EXERCISE GOAL: Copy out word for word every line from the one containing "You are a GUI" through the end of the records, and leave the pictures out of your answer.
begin MATERIAL SHOWN
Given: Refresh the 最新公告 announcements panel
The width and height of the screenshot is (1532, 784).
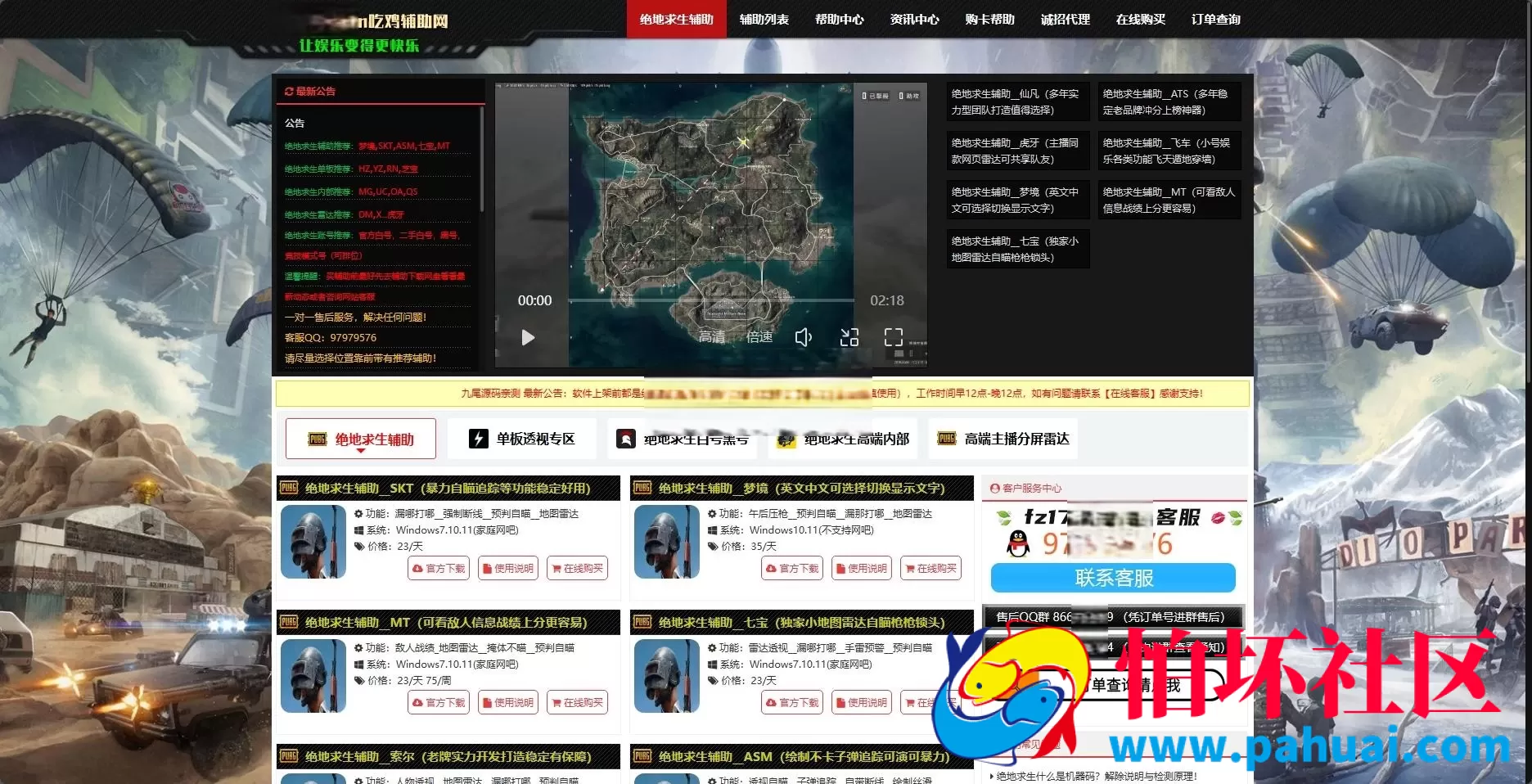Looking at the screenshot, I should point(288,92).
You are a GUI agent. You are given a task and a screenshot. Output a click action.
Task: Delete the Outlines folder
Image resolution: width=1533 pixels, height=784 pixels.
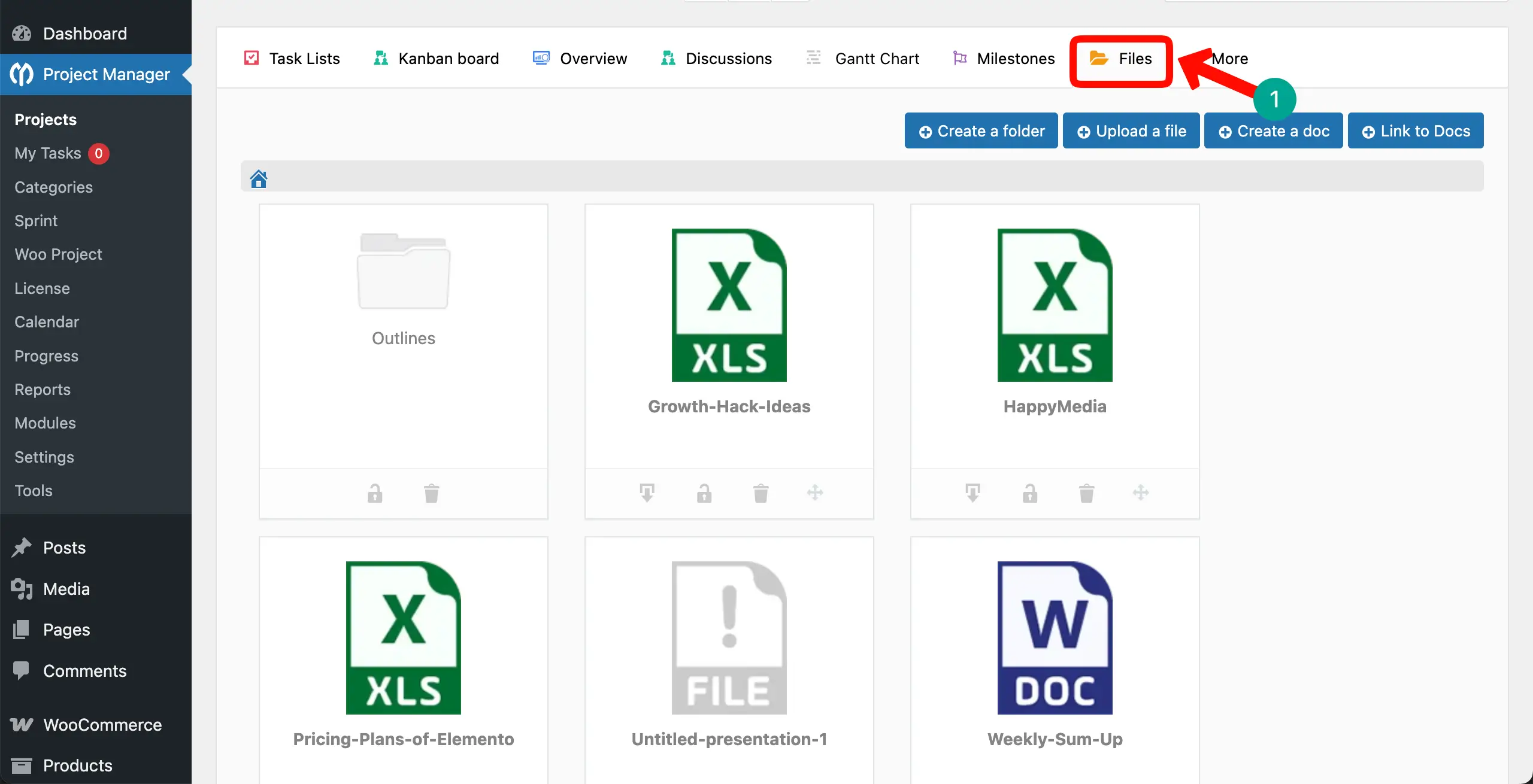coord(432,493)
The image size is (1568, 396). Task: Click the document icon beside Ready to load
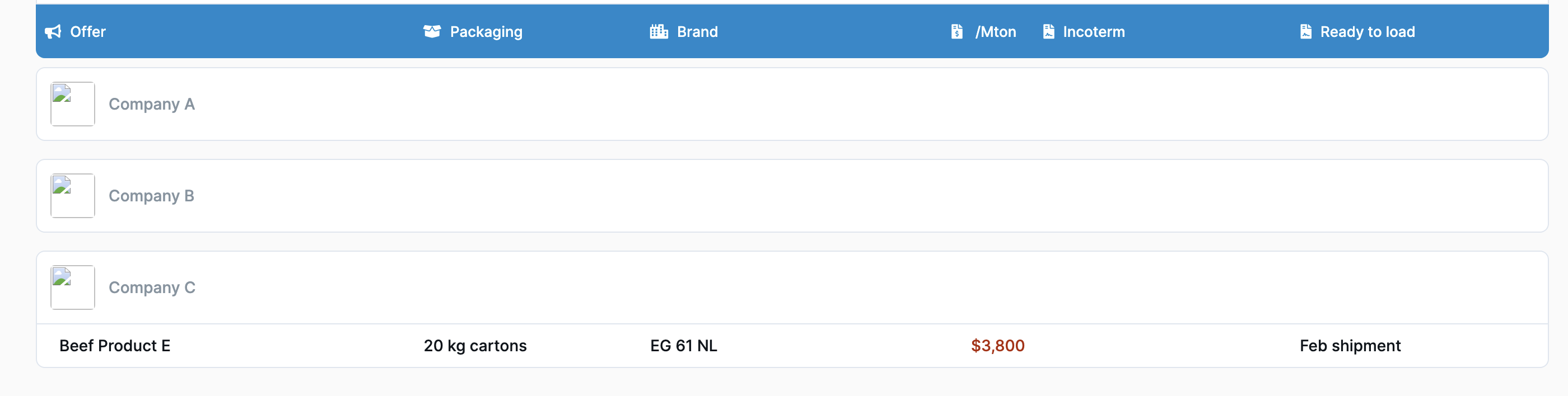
end MATERIAL SHOWN
OUTPUT:
You are a GUI agent. You are given a task and a screenshot. Output a click action.
Task: Delete the Outlines folder
Image resolution: width=1533 pixels, height=784 pixels.
coord(432,493)
The image size is (1568, 396). Task: Click the document icon beside Ready to load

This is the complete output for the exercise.